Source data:

┄┄┄┄┄┄┄┄┄┄┄┄┄┄┄┄┄┄┄┄

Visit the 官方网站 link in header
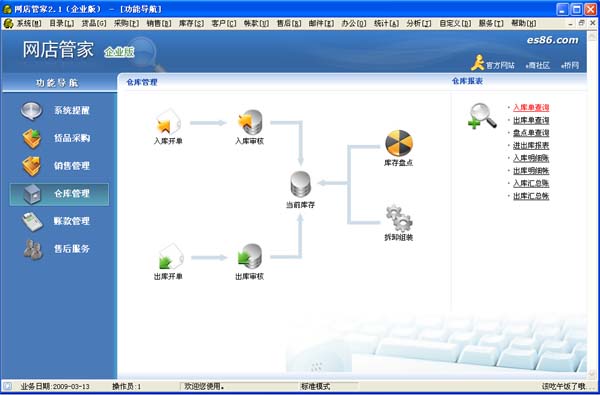600x395 pixels. pyautogui.click(x=500, y=65)
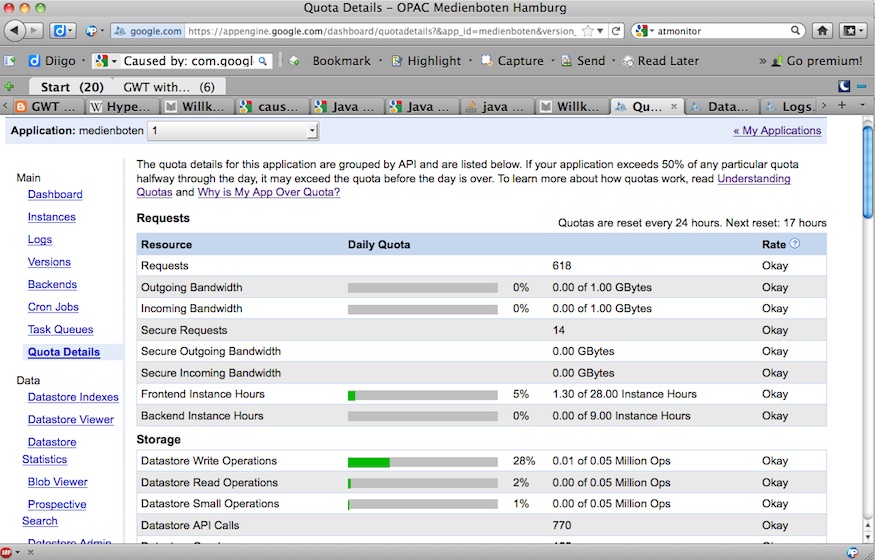Click Read Later in Diigo toolbar
Image resolution: width=875 pixels, height=560 pixels.
659,61
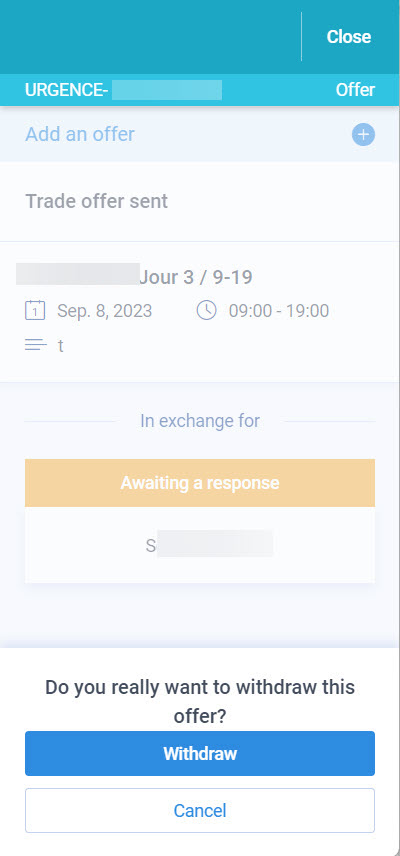Viewport: 400px width, 856px height.
Task: Click the Offer label in header bar
Action: pos(355,90)
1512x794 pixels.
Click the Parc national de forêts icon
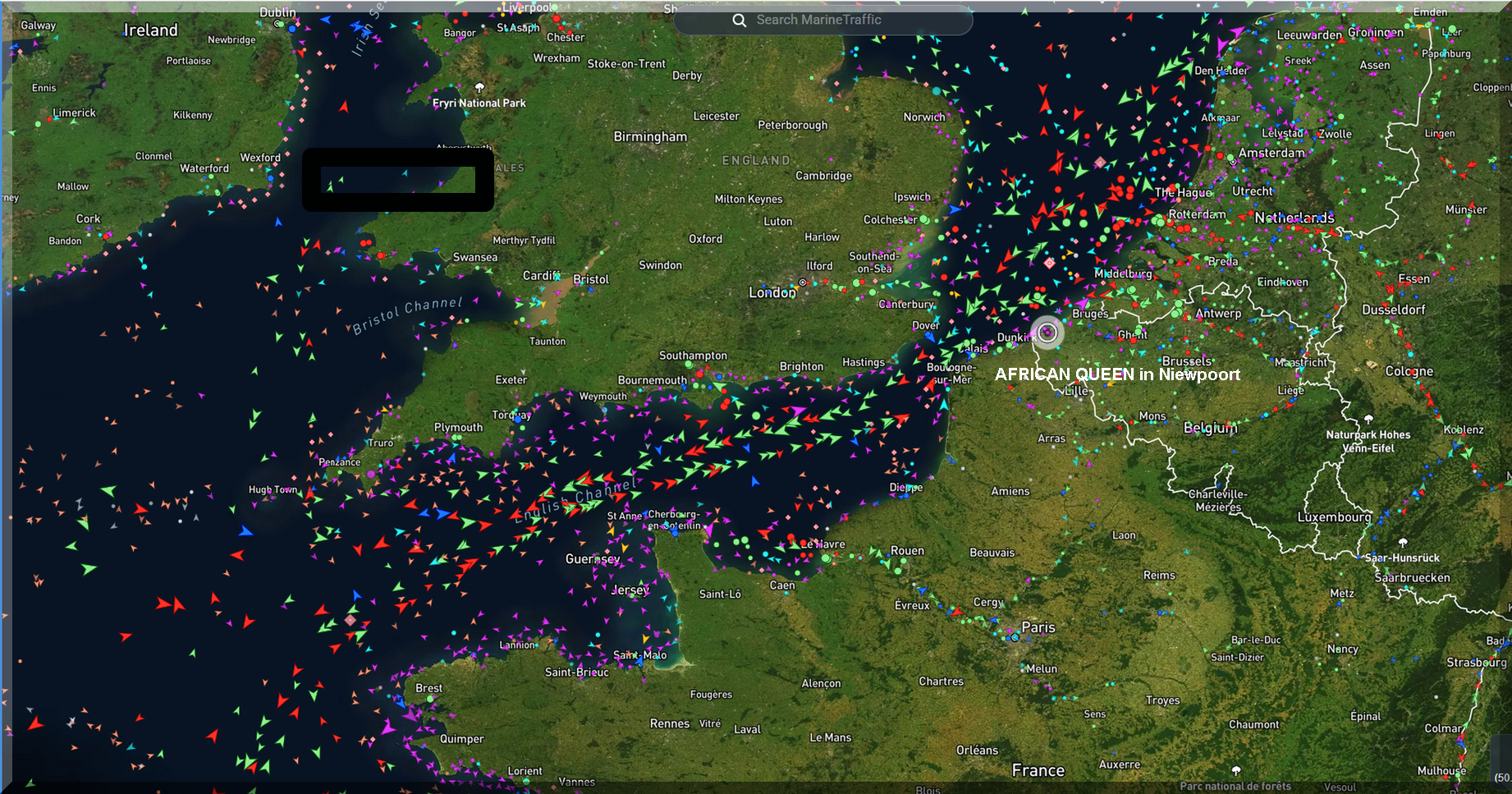point(1236,771)
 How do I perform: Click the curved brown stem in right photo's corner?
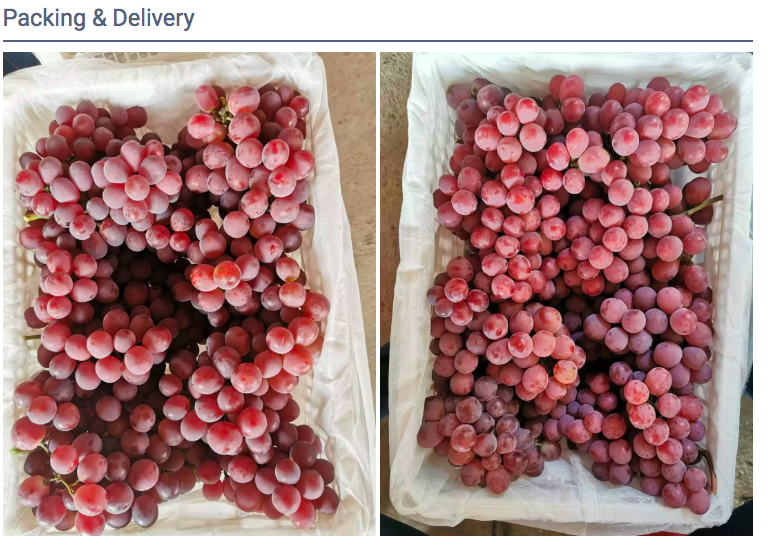click(708, 468)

┄┄┄┄┄┄┄┄┄┄┄┄┄┄┄┄┄┄┄┄

Task details: Repeat all the records above exactly, leaving out any pictures.

Answer to the exercise:
Visit the 官方网站 link in header
600x395 pixels. pyautogui.click(x=500, y=65)
Click Read Later in Diigo toolbar
Image resolution: width=875 pixels, height=560 pixels.
659,61
Viewport: 400px width, 856px height.
Task: Click the Offer label in header bar
Action: pos(355,90)
1512x794 pixels.
Click the Parc national de forêts icon
point(1236,771)
 How do I perform: Click the curved brown stem in right photo's corner?
click(708, 468)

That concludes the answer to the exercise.